The study consisted of 3 phases. In Phase One (P1), NAPCOMS was introduced to the endoscopy unit without informing endoscopists. In Phase Two (P2), endoscopists were informed that patient comfort was being monitored and recorded. Data from P1 and P2 were compared to see if there were any differences. The objective of Phase Three (P3) of the study was to make the Hawthorne effect more pronounced by informing endoscopists of group and individual performance data on a monthly basis.

Population

All patients undergoing outpatient colonoscopy at Hotel Dieu Hospital, in Kingston, Ontario were included in the study from a period of January 2014 to April 2014, and from January 2015 to June 2015. The Hotel Dieu Hospital Endoscopy Unit is an ambulatory endoscopy unit staffed by dedicated endoscopy nurses. The colonoscopy patient population is varied and indications include screening, surveillance, symptom assessment and therapeutics (stricture dilation, large polyp endoscopic mucosal resection). Conscious sedation is practiced at our center, with the standard of care being intravenous midazolam and fentanyl, administered by nurses under the guidance of the endoscopist.

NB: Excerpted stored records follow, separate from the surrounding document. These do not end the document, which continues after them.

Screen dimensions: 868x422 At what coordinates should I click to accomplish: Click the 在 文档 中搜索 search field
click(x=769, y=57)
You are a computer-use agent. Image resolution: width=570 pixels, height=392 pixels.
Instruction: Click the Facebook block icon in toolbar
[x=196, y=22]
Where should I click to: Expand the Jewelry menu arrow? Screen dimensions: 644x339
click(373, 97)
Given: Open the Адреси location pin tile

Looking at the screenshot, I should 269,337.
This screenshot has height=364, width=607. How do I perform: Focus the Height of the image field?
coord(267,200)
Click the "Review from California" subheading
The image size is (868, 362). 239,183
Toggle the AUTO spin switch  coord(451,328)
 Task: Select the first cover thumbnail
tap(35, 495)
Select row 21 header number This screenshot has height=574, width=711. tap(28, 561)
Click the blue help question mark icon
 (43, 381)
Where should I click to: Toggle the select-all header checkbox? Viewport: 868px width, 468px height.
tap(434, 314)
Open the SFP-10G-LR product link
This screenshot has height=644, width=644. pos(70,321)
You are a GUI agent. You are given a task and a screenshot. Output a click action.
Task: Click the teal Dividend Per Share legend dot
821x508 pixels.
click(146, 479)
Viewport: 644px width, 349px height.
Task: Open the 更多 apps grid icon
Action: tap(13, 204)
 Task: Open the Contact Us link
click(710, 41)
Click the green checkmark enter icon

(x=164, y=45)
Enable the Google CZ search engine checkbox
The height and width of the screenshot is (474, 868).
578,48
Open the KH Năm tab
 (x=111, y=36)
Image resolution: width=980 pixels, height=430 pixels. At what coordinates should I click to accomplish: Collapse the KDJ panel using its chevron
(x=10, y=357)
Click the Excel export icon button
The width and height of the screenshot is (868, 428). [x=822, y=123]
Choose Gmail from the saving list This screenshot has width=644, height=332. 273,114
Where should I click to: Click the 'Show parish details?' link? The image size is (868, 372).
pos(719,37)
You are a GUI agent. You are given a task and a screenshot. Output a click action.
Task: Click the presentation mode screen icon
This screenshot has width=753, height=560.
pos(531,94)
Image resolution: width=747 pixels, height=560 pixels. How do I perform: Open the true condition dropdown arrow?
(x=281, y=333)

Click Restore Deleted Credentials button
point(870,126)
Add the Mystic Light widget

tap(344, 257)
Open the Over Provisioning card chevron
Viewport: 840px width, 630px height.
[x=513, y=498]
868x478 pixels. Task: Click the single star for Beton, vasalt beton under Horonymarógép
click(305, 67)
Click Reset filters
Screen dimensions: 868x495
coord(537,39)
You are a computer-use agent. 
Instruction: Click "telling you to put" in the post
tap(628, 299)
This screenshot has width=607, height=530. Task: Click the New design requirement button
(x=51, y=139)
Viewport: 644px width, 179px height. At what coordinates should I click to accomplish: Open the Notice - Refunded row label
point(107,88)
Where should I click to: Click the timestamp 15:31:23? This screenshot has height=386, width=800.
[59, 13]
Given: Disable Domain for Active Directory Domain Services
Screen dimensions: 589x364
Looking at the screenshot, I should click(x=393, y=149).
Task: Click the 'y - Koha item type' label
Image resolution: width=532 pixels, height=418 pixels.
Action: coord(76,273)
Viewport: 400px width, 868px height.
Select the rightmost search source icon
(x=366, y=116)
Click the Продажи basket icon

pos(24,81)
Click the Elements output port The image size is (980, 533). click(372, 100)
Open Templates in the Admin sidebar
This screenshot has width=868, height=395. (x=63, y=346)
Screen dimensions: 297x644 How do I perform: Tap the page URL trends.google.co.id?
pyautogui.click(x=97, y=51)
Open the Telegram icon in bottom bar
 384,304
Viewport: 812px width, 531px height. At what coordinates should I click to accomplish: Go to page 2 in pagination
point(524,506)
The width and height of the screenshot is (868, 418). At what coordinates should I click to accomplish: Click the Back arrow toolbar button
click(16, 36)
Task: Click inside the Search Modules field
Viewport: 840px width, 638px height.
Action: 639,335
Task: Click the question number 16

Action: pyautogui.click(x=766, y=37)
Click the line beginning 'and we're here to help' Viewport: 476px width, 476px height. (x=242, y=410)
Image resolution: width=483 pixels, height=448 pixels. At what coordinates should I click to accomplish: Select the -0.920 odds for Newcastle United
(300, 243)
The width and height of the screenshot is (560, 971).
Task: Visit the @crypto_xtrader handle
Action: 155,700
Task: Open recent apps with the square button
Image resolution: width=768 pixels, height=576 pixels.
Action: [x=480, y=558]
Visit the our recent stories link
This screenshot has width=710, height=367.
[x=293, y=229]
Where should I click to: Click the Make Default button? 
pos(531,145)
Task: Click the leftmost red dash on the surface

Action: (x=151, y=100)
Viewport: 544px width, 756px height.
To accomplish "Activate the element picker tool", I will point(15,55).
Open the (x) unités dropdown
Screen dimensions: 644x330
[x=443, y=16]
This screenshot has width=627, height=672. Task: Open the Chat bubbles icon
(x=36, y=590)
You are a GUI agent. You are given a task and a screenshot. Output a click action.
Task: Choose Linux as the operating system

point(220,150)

The modified NAPCOMS was introduced to the endoscopy unit staff in November 2013, with 2 seminars prior to live use to ensure adequate nursing training in assessment and data collection. Twelve endoscopists were involved in the study (11 in P1 and P2, and 12 in P3), consisting of 8 gastroenterologists and 4 general surgeons. Apart from the addition of an additional endoscopist in P3, there were no changes in endoscopists. All endoscopists were experienced (more than 100 colonoscopies per year) and most complete greater than 200 colonoscopies per year. Eight gastroenterologists and 2 general surgeons have taken the Canadian Association of Gastroenterology Skills Enhancement in Endoscopy Train the Colonoscopy Trainer course, which aims to teach endoscopists how to effectively supervise and instruct trainees. One of the objectives of this course is addressing variations in technique for insertion of the colonoscope, with aims of both increasing success and patient comfort during the procedure.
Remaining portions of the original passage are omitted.